▸ Exercise instructions
No pictures, no extra lines: copy exactly from the line with "Where should I" through the end of the entries.

(Stored dataset items)
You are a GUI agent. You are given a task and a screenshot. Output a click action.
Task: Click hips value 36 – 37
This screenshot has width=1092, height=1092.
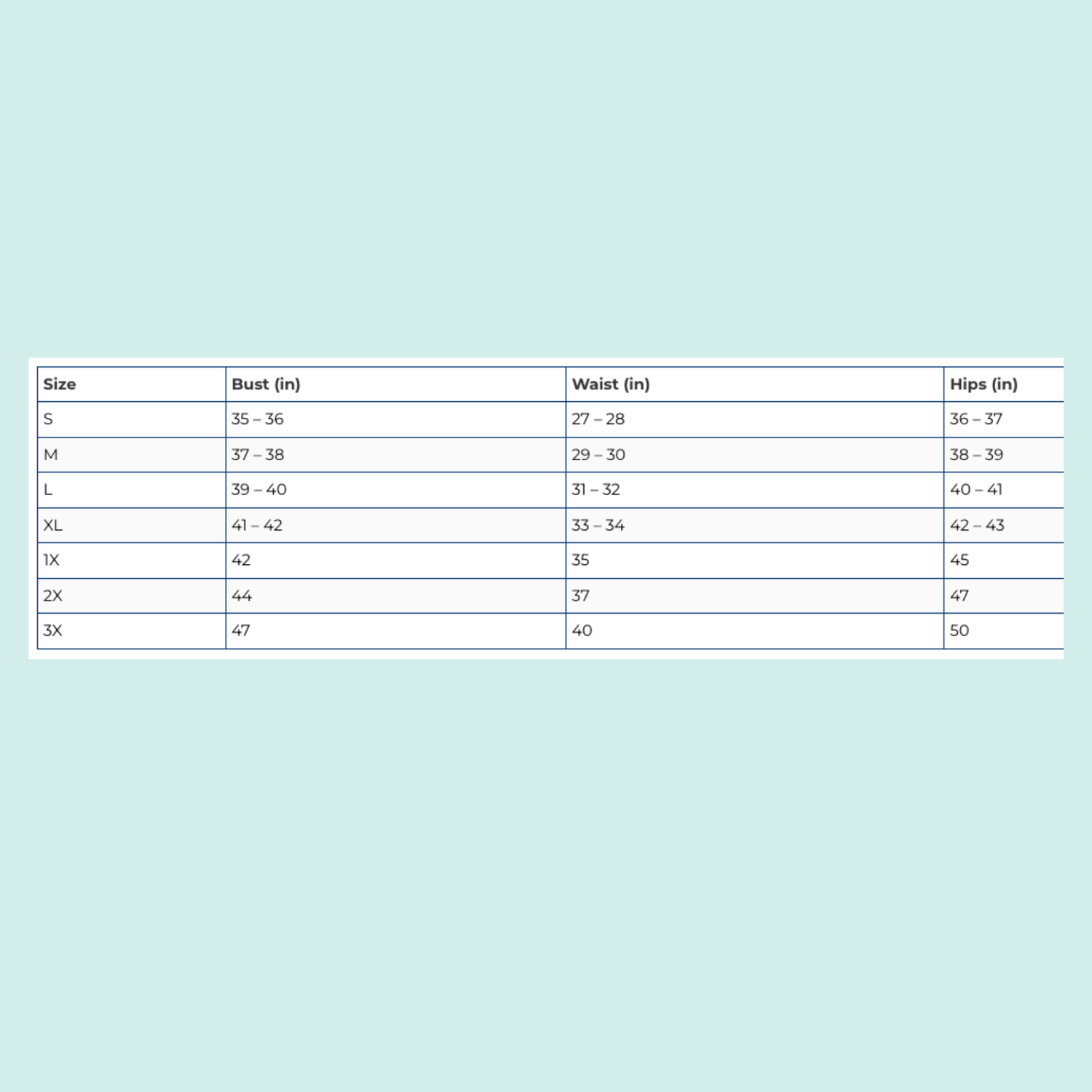pyautogui.click(x=976, y=419)
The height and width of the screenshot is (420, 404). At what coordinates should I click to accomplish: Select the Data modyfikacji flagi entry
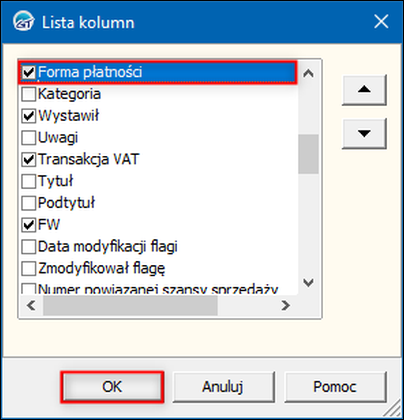(107, 247)
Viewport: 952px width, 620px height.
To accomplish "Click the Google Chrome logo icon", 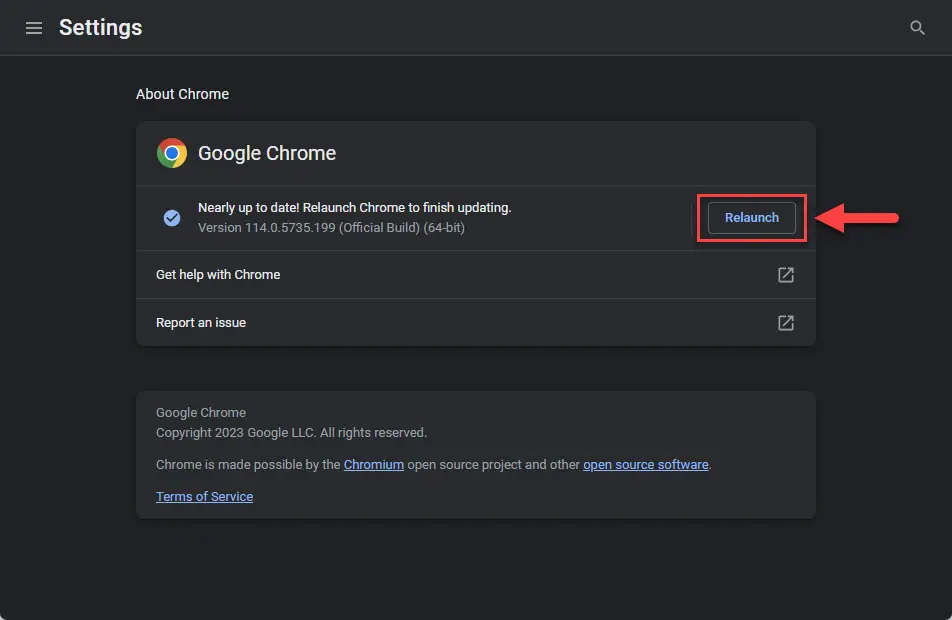I will point(172,153).
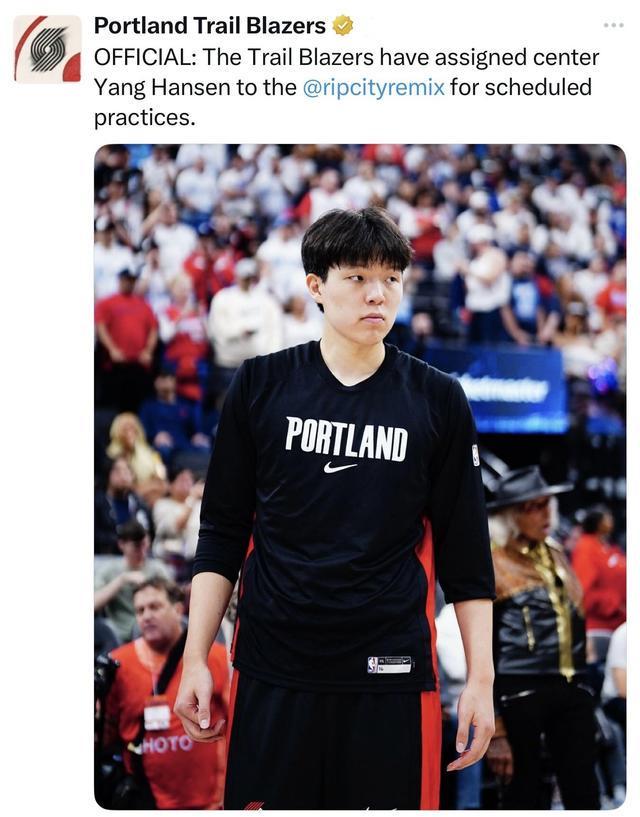
Task: Open the tweet photo of the player
Action: tap(360, 476)
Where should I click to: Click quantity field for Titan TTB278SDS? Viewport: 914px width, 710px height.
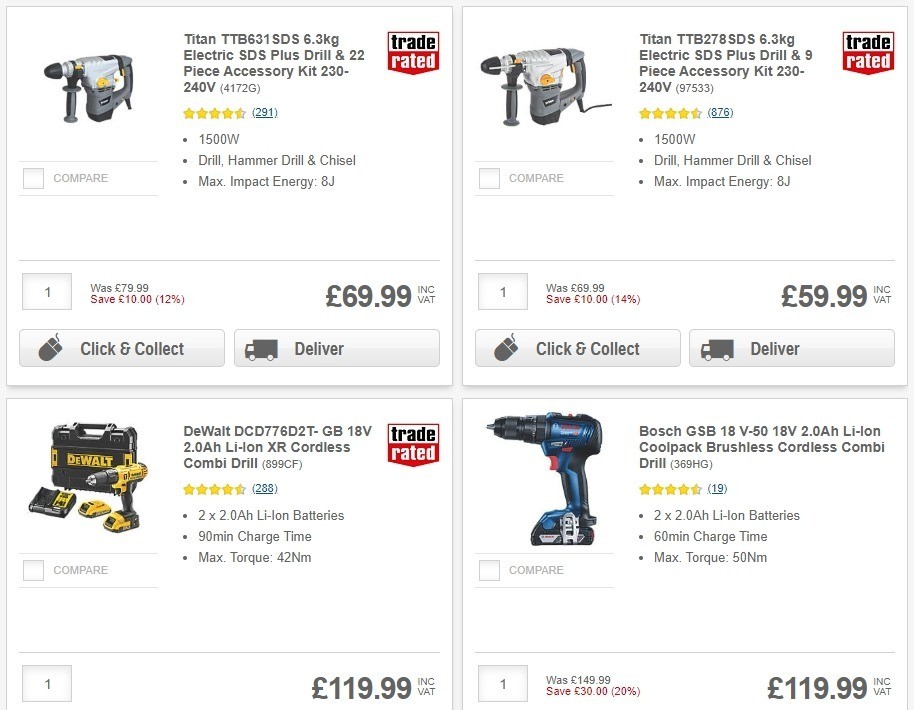(x=502, y=292)
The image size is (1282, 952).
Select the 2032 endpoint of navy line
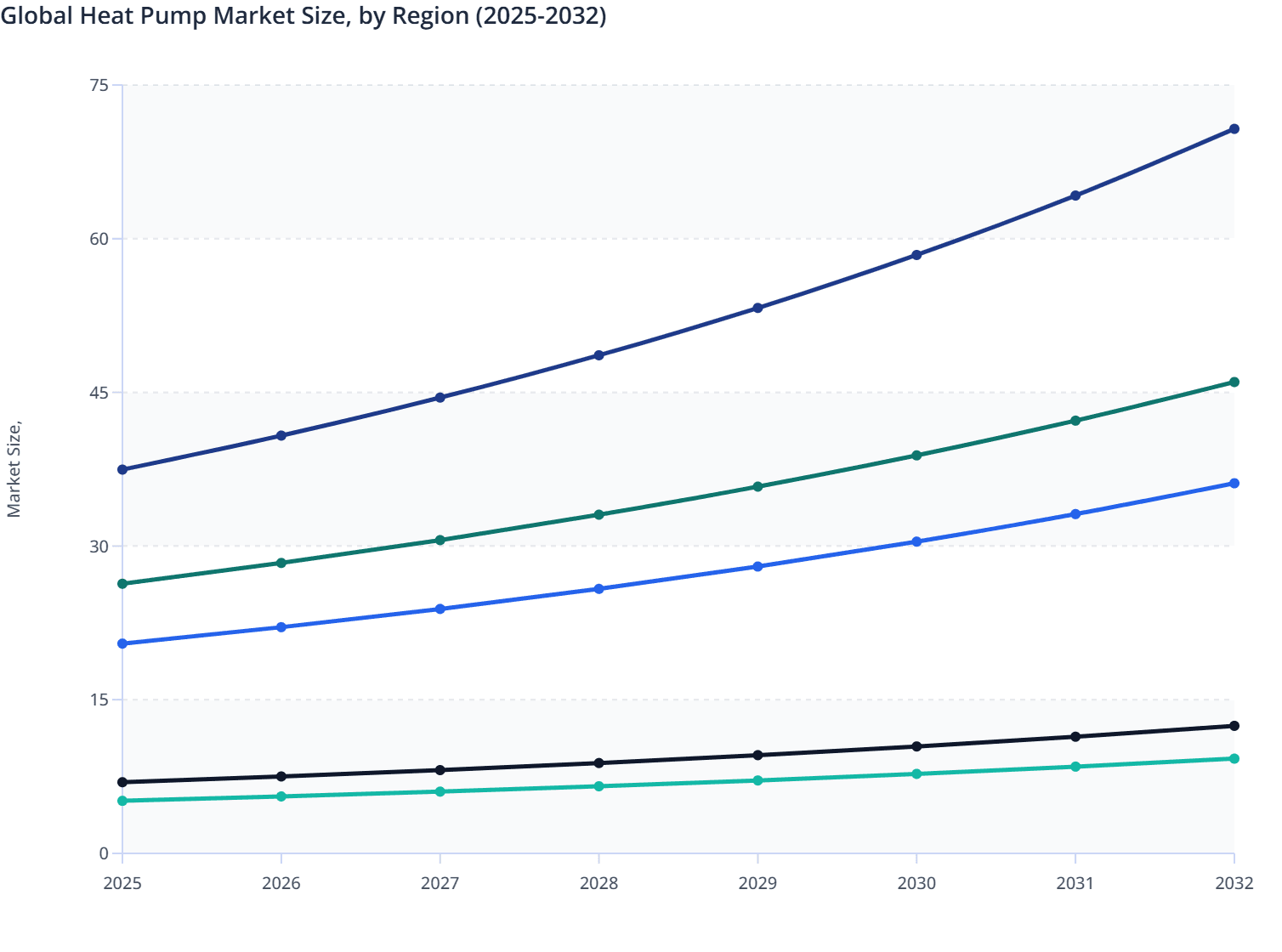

▸ Result for this task
Where should I click to: Click quantity field for Titan TTB278SDS? Viewport: 914px width, 710px height.
(x=502, y=292)
The image size is (1282, 952).
Select the 2032 endpoint of navy line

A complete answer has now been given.